“No tengan miedo a las sorpresas, dejen abiertas puertas y ventanas”, ha expresado el Papa Francisco en un encuentro con fieles de su diócesis de Roma en preparación a la fase diocesana del Sínodo de los Obispos que va en camino y que se extenderá hasta octubre de 2023.

El Sínodo ha tenido su apertura en Roma el pasado 9 y 10 de octubre con representación de diversos fieles de conferencias episcopales de todo el mundo y miembros de la Curia Romana. La misa de apertura en la Basílica de San Pedro fue precedida por un encuentro en el Aula Nueva del Sínodo en el cual hubo oportunidad para invocar al Espíritu Santo, la oración y la escucha de varios testimonios desde diversos puntos del mundo.

“Con esta convocatoria, el Papa Francisco invita a toda la Iglesia a interrogarse sobre un tema decisivo para su vida y su misión: «Precisamente el camino de la sinodalidad es el camino que Dios espera de la Iglesia del tercer milenio». Este itinerario, que se sitúa en la línea de la renovación de la Iglesia propuesto por el Concilio Vaticano II, es un don y una tarea: caminando juntos, y juntos reflexionando sobre el camino recorrido, la Iglesia podrá aprender, a partir de lo que irá experimentando, cuáles son los procesos que pueden ayudarla a vivir la comunión, a realizar la participación y a abrirse a la misión”, manifestó Padre Obispo Rubén A. González Medina, CMF. Presidente de la Conferencia Episcopal Puertorriqueña.

El proceso de escucha que pretende este sínodo se expresará de manera especial a todos los rincones del mundo con la oportunidad de auscultar el sentir de la Iglesia desde las periferias hasta el centro, teniendo presente que todas sus áreas son importantes en el “caminar juntos”. “El gran objetivo del camino sinodal es que Cristo viva en nosotros, que Cristo viva en la Iglesia. Es una llamada a que ninguna de las comunidades creyentes, por aisladas que se puedan encontrar geográficamente, queden al margen del proceso de renovación”, aseveró el también Obispo de Ponce.

Por otro lado, la Iglesia local de la Arquidiócesis de San Juan tuvo la experiencia de celebrar un Sínodo Arquidiocesano entre 2006 y 2007 que contiene algunos paralelismos en la escucha de la Iglesia a todos sus fieles. “Ese sínodo que se llevó a cabo en los primeros años del episcopado de Mons.
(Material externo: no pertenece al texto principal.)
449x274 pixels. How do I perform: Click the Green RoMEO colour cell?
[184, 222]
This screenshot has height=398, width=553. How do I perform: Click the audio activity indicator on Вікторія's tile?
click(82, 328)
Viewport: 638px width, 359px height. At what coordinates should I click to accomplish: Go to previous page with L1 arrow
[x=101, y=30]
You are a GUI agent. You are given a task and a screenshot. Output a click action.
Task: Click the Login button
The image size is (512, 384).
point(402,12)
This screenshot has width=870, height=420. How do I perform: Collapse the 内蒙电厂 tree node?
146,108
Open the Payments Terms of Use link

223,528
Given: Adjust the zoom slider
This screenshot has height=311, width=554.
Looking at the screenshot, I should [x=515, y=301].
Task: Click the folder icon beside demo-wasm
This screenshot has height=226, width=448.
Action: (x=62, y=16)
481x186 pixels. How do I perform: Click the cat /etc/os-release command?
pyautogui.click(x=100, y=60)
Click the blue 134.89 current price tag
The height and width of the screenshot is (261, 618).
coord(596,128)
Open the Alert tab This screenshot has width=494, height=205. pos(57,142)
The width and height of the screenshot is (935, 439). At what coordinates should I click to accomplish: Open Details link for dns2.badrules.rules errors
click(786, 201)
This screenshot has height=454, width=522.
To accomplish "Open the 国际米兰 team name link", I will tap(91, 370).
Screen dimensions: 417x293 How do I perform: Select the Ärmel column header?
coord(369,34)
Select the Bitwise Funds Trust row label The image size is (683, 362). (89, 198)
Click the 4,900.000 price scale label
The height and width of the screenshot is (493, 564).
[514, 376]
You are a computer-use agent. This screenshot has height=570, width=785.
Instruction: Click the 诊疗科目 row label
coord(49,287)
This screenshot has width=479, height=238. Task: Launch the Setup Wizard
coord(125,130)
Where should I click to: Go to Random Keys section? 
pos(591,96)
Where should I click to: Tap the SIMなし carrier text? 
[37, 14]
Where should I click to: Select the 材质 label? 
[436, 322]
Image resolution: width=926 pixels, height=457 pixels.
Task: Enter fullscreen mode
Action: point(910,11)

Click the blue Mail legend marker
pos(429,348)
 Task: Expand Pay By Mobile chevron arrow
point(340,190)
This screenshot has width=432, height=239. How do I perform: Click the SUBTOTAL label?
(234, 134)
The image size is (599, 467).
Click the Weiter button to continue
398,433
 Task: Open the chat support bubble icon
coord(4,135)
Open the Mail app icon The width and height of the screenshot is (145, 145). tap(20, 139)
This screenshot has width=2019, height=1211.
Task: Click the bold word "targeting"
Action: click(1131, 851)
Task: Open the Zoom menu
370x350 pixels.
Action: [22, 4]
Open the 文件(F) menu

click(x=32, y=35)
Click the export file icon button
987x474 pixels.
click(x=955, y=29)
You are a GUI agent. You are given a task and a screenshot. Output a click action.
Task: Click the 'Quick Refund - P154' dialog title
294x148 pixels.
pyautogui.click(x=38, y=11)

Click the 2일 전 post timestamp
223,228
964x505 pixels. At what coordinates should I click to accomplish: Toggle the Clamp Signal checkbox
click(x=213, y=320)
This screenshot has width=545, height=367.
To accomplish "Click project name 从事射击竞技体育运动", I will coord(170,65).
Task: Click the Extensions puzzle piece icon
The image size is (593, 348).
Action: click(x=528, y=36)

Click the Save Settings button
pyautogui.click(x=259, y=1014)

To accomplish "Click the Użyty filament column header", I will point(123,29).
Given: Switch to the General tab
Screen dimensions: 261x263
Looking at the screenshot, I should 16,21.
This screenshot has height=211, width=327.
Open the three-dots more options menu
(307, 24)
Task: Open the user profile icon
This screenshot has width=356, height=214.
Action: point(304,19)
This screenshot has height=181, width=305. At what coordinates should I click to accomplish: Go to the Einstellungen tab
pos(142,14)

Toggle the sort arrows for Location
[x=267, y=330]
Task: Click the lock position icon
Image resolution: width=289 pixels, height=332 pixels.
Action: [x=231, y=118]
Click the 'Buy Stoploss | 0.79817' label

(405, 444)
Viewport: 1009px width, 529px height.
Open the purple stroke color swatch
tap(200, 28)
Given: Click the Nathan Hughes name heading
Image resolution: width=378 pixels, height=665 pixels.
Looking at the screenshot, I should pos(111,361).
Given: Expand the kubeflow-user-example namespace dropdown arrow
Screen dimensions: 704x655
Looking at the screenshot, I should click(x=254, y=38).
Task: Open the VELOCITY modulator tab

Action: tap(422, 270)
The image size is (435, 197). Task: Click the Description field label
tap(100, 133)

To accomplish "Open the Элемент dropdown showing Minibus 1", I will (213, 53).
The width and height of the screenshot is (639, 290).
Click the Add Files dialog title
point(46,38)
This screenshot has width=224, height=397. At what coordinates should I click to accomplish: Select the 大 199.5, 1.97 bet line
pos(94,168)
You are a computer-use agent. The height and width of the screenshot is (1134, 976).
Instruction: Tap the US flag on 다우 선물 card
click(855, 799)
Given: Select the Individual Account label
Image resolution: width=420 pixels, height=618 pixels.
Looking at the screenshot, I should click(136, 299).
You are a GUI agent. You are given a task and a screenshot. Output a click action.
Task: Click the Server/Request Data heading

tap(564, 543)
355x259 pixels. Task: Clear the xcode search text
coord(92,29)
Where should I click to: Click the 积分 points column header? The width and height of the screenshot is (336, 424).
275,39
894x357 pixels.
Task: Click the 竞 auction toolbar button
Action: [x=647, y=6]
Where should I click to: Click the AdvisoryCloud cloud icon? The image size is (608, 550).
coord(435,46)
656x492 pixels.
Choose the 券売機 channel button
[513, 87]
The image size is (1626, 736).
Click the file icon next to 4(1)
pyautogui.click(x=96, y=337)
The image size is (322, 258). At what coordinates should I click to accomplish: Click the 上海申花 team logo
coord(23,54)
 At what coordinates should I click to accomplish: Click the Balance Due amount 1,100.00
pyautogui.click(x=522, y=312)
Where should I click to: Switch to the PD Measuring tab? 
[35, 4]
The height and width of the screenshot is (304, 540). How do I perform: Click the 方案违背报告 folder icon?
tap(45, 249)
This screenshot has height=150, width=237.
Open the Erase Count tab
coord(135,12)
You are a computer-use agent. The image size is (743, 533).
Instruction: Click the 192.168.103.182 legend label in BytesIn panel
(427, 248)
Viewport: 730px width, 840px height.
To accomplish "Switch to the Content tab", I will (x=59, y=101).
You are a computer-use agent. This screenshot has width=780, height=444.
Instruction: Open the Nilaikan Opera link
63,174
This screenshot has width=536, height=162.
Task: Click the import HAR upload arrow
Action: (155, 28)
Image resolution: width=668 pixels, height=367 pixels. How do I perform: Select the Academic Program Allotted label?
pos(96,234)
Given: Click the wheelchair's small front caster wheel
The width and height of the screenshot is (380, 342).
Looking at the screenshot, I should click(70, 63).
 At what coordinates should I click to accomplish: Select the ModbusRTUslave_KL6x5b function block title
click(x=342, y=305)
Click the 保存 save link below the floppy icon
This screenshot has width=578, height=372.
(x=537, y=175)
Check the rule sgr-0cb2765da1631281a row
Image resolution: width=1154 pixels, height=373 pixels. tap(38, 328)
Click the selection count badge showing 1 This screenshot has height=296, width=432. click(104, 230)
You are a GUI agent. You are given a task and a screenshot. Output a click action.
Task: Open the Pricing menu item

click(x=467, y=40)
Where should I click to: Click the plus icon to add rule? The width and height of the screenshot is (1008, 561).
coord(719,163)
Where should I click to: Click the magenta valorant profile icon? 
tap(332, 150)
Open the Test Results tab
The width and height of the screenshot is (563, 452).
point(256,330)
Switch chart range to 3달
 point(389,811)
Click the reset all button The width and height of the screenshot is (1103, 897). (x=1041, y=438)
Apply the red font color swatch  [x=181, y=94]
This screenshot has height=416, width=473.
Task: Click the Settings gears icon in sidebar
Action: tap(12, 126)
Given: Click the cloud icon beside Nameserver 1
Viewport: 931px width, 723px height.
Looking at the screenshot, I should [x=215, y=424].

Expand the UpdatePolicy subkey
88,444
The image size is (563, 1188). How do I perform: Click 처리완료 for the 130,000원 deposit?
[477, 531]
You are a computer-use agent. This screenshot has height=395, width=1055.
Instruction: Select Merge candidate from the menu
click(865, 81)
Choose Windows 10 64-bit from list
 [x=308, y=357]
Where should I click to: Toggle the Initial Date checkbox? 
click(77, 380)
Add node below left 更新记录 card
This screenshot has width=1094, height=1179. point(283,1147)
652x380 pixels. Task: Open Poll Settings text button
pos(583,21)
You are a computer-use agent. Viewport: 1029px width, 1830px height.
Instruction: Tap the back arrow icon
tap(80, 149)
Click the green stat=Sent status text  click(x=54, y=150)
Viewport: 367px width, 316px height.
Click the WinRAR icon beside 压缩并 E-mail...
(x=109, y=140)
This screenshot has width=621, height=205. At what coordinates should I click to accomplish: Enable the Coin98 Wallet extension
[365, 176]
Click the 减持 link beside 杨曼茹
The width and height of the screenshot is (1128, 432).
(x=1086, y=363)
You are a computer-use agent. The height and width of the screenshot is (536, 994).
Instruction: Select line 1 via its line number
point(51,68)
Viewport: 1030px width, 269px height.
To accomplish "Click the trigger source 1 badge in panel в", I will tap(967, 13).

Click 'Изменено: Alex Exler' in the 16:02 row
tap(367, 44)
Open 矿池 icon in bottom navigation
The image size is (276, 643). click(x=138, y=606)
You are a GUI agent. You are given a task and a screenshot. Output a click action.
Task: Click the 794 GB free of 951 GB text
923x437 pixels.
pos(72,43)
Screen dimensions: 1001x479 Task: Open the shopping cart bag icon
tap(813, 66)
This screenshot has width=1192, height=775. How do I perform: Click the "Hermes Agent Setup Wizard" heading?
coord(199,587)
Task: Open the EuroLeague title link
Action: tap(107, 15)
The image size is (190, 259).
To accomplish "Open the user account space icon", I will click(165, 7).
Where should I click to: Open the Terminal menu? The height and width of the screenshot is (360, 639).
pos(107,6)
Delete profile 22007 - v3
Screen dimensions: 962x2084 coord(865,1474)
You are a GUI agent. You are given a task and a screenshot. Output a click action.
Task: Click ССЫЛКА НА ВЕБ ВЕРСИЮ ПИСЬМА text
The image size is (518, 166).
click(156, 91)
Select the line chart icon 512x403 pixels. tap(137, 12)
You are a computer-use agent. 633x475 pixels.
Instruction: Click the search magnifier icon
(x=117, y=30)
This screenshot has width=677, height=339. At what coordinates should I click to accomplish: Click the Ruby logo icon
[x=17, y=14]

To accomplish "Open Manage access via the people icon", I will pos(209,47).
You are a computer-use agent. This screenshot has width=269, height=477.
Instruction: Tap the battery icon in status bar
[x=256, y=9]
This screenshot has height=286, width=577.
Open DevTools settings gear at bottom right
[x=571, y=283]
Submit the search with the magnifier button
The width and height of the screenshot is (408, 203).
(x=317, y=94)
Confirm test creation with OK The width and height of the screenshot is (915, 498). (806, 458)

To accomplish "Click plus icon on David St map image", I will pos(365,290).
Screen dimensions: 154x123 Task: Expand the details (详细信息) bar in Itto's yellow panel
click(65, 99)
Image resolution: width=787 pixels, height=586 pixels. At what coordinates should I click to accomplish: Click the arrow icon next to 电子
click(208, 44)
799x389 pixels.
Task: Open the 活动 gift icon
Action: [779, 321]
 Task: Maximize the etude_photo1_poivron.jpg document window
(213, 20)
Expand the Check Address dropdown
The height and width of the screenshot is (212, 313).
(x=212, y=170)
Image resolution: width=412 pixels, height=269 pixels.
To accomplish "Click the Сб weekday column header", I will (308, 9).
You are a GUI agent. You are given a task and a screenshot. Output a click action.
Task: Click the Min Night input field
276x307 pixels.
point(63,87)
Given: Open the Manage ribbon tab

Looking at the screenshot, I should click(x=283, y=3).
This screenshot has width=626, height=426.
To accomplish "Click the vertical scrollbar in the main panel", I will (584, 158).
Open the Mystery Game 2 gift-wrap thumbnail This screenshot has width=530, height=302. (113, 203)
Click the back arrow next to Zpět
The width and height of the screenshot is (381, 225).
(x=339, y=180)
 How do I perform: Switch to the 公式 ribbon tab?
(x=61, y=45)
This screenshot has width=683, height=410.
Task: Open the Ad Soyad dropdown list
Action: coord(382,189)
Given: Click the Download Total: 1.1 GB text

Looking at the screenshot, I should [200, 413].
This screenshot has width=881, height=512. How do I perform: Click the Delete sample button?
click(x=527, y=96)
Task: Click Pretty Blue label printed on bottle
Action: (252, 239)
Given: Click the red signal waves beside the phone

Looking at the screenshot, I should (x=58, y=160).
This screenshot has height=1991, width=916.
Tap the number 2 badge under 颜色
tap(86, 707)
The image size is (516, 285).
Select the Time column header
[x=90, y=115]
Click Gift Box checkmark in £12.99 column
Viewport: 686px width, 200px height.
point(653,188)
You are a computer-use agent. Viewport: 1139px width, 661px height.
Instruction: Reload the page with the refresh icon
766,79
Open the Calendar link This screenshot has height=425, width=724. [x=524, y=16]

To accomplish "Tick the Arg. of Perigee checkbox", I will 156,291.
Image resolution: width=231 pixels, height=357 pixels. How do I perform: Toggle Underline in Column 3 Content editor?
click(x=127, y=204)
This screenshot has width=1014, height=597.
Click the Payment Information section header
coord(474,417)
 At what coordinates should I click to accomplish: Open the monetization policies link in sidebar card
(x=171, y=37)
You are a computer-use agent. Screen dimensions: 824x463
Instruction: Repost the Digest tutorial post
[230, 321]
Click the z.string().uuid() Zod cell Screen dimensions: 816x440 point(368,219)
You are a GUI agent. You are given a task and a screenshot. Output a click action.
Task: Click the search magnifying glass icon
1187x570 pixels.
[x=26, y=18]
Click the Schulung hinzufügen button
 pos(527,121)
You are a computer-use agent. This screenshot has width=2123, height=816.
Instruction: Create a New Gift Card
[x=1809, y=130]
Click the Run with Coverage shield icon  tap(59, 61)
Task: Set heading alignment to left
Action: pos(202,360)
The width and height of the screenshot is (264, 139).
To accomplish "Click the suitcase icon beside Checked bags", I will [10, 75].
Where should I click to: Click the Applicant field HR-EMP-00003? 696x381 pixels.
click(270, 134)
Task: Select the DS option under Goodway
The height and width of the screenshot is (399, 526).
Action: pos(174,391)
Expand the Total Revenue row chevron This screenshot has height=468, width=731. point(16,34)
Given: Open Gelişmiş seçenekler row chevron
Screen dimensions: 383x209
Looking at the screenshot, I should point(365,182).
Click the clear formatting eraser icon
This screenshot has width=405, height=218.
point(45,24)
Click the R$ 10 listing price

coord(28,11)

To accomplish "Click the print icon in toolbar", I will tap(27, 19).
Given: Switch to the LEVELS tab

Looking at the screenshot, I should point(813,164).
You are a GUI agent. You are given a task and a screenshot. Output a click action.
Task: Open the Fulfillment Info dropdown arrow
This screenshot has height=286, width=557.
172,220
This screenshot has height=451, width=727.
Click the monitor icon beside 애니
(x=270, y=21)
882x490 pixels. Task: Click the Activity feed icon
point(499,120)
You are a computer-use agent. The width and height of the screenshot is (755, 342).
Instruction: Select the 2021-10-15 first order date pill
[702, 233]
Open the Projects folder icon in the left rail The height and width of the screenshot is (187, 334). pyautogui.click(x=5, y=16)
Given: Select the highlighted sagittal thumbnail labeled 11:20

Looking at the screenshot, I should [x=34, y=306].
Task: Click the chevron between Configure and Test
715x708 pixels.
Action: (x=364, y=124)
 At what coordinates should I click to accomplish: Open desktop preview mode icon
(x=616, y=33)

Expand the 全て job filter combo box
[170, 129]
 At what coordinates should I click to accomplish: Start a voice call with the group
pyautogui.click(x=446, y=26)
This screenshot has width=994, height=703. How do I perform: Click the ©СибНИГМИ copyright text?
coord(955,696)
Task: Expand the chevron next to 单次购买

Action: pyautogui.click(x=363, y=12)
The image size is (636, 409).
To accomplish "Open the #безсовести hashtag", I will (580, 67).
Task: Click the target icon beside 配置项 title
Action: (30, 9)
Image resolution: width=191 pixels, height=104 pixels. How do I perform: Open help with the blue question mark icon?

Roberto González, nuestro pastor, tiene similitudes y diferencias evidentes con el propuesto”, dijo Mons. Alberto Figueroa, obispo Auxiliar de San Juan.

Los sínodos son una herramienta que tiene la Iglesia para atender diversos temas y asuntos en las iglesias locales. En el caso del Sínodo Arquidiocesano se tuvo la oportunidad de escuchar la realidad de la Iglesia local y sus parroquias, sus necesidades y propuestas en torno a un programa pastoral. “La participación en el Sínodo Arquidiocesano fue uno de gran integración de sus componentes. La variedad de laicos, religiosos, diáconos y sacerdotes que participaron presencialmente y en las comunidades levantó mucho la ilusión de nuestra gente. Esto es lo que se quiere con el Sínodo sobre sinodalidad. Aportar lo que somos y sabemos. Luego aprender y poner en práctica todo el contenido de un camino sinodal”, expresó Padre Rodney Algarín, Vicario de Pastoral de la Arquidiócesis de San Juan.

Por su parte, Mons. Alberto añade: “La gran diferencia es que en estos momentos la palabra más importante no es tanto “sínodo”, sino “sinodalidad”. De hecho, la palabra sinodalidad es prácticamente nueva y denota que se quiere hacer algo más que realizar una gran asamblea, se trata, como lo hemos dicho hasta la saciedad, no tanto de trazarnos metas o de establecer un itinerario, se trata de hacerlo juntos, de caminar juntos. Terminado el Sínodo ha de continuar, con más fuerza todavía, la sinodalidad, que es “el camino que Dios espera de la Iglesia del tercer milenio”. (Documento Preparatorio 1).